Erschienen: August 2025

Autor:innen: Maurice Blanchot / Shaul Setter

Maurice Blanchot (1907-2003), Romanautor, Philosoph, Literaturkritiker. Heute ist Blanchot vor allem bekannt für seine Essays (u.a. zu Char, Sade, Kafka). Seine frühen Verbindungen zur extremen und antisemitischen Rechten im Vichy-Frankreich stehen im Kontrast zu seiner Freundschaft mit jüdischen Denkern wie Emmanuel Lévinas. Zur Zeit des Algerienkriegs näherte er sich linken Positionen an, ohne dabei seine geistige Alleinstellung je aufzugeben. Seine Reflexionen zu den Abgründen von Sprache und Hermeneutik (in Le Pas au-delà, 1973 und in L’écriture du désastre, 1980) gelten als wegweisend für die Entwicklung dekonstruktivistischer Ansätze.  

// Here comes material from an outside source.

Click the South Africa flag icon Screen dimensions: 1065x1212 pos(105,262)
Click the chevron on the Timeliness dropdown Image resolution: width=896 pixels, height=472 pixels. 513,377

Shaul Setter lehrt an der Bezalel Accademy of Arts in Jerusalem und schreibt u.a. für Haaretz über das Verhältnis von Ästhetik und Politik in emanzipatorischen wie auch reaktionären Projekten zwischen Europa und dem Nahen Osten. 2021 erschien sein Buch über Jean-Luc Godard, Jean Genet und den palästinensischen Kampf der 1970er–Jahren. Er ist Herausgeber von der bimestralen Zeitschrift Theory and Criticism. Eine Sonderausgabe mit dem Titel »Critique of War« (Sommer 2024) bildet die Grundlage seines hier erweiterten Essays.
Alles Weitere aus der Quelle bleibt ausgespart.